## TASKS TO CARRY OUT
1 > In the Berube article, how many penalty minutes did Berube accumulate in his NHL career?
2 > According to the Berube article, who were the coaches Berube served under in Philadelphia before becoming the Flyers' head coach? Name them all.

## DOCUMENT TEXT
Berube, 53, carved out a 1,054-game NHL career as an undrafted player despite never scoring more than 18 points in any season. His 3,149 penalty minutes are seventh all-time – three spots ahead of Tocchet. He is pound-for-pound one of the toughest guys ever to play in the NHL. One stare will send a shiver through your spine.

“Guys that have a long career like that are the guys that really get it as far as team play because they’ve had to sacrifice a lot,” said Blues defenceman Jay Bouwmeester. “He saw it differently than top-end guys. He’s really put us into positions where we’re going to be better as players. Everyone’s had a role and everyone’s just kind of ran with it.”

Berube is a hockey lifer. The Calahoo, Alta., native made his NHL debut in 1986 with Tocchet, closed out his career in the AHL in 2004, then immediately transitioned to coaching as an AHL assistant the following season during the NHL lockout.

He has plied the coaching trade for 15 years now, working as AHL assistant to AHL head coach to NHL assistant. Berube served under Ken Hitchcock, John Stevens and Peter Laviolette for seven seasons in Philadelphia before getting a crack to replace Laviolette as the Flyers’ head man in 2013.

Berube was fired after parts of two seasons and a 76-58-28 record. He went back to the AHL when given a chance by Blues GM Doug Armstrong to run their farm team in Chicago. Brayden Schenn played for Berube in both Philadelphia and St. Louis and said he's noticed a change. Schenn surmised that since Berube was an assistant there for so long that everyone knew ‘Chief’ as a guy you could talk to or joke around with.

“I do notice a little difference,” Schenn said. “He will still have fun with guys. He’ll sit with the boys in the steam room for a few minutes or whatever. He’s fun. The guys love him. But I think he’s kept to himself a little bit more.”

Tocchet said that Berube has “kept a smaller inner circle” since getting a second crack.

“You learn to not listen to the outside as much,” said Tocchet, also on his second NHL head coaching job in Arizona. “What I love about Chief is that he’s the same as a friend as he is a coach. He’ll give you his honest opinion – he’s brutally honest. He also understands players’ needs. So when you mix that with his bluntness that has a lot of staying power.

“He is able to get guys to have a team-first mentality, to sacrifice their own agenda. That’s hard to do.”

There is a team mantra posted on the Blues’ dressing room wall that says: ‘Culture beats strategy every time.’ But Bouwmeester said Berube’s attitude can best be described as, “[Bleep] happens. What can you do about it?”

“I think that’s kind of the attitude we’ve taken,” Bouwmeester said. “He’s easy to mirror. When things are tense, he’ll make a joke. He knows because he’s been around it forever.”

On paper, the Blues were a good team before Berube arrived. No one will question that.

But Berube is a Jack Adams Award finalist because he has built up a group that’s now as mentally tough as he was on the ice.

He’s instilled an attitude that says “[bleep] happens” after a brutal missed call on a hand pass in Game 3 of the Western Conference final – one that responds by outscoring the San Jose Sharks 7-1 since then.

“He taught us, ‘Don’t look back,’” Bouwmeester said. “Because what’s the point?”

## INFORMATION SUPPLIED
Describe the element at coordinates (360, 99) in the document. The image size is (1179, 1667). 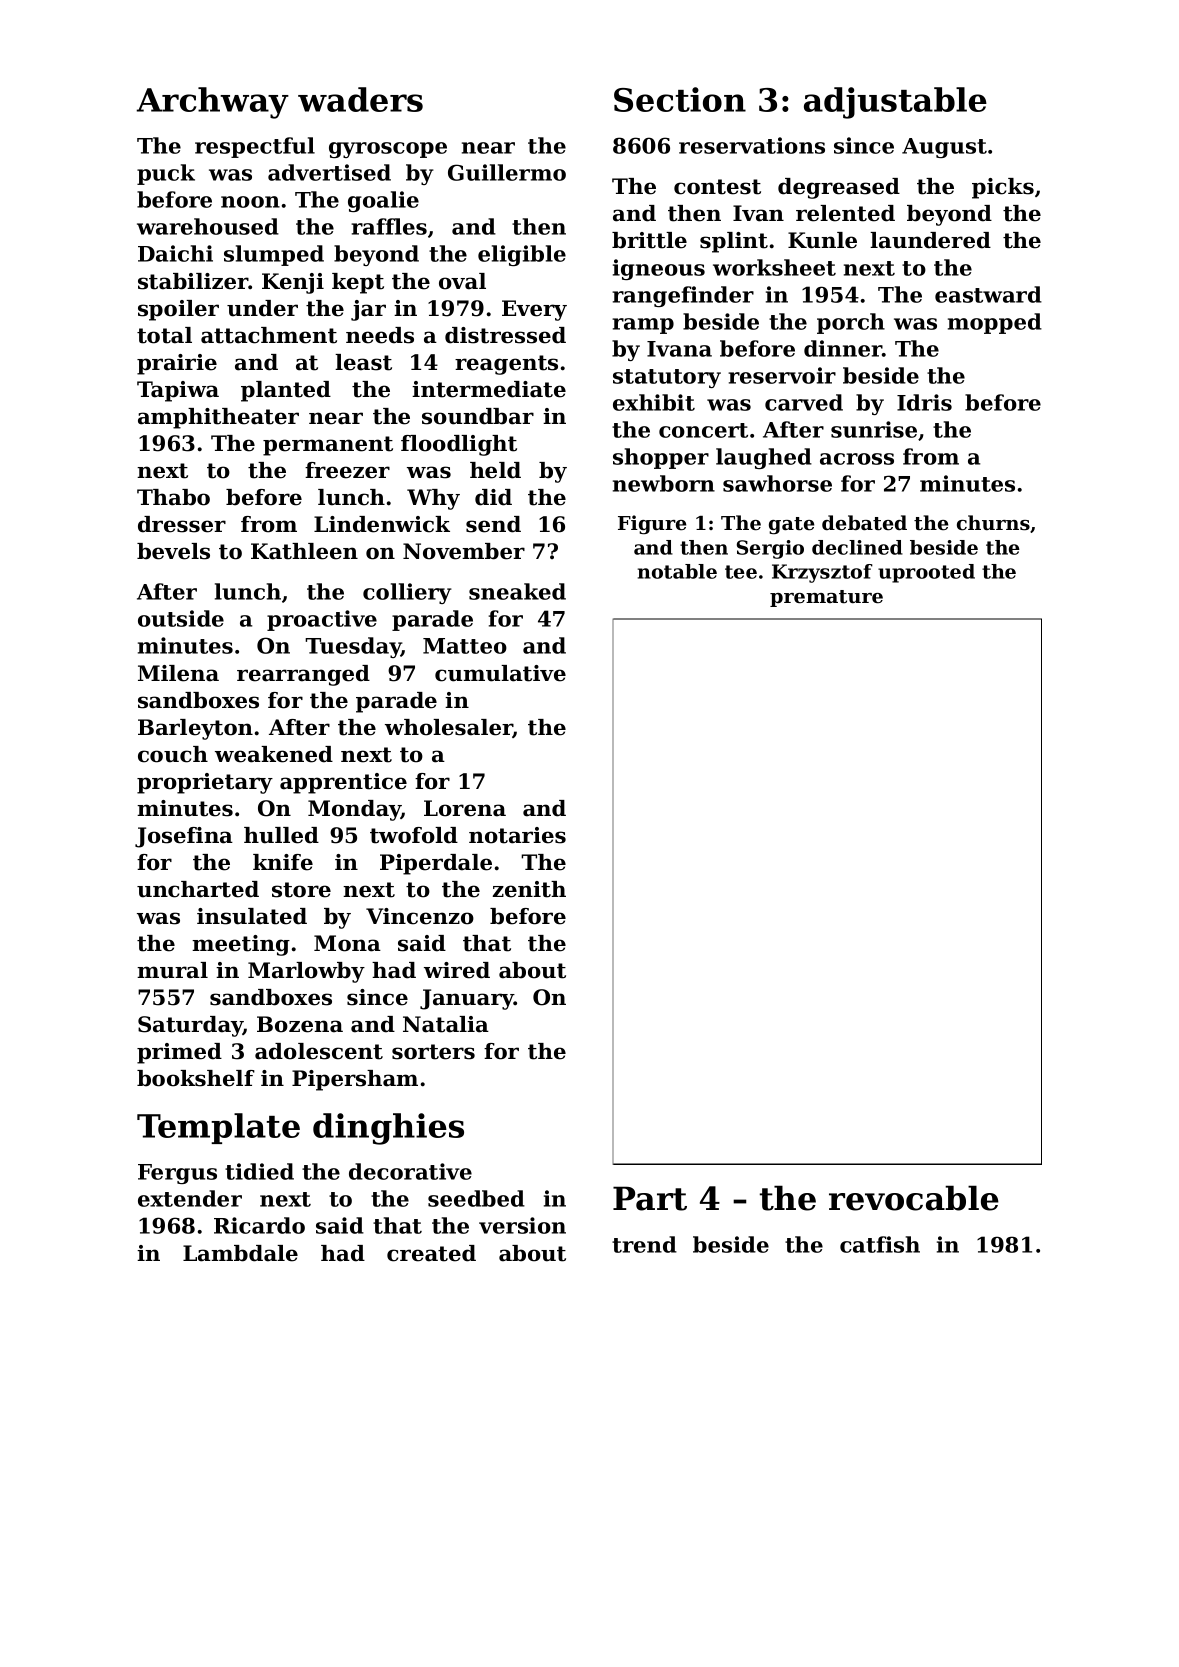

## RESPONSES TO THE TASKS
1 > 3,149

2 > Ken Hitchcock, John Stevens, Peter Laviolette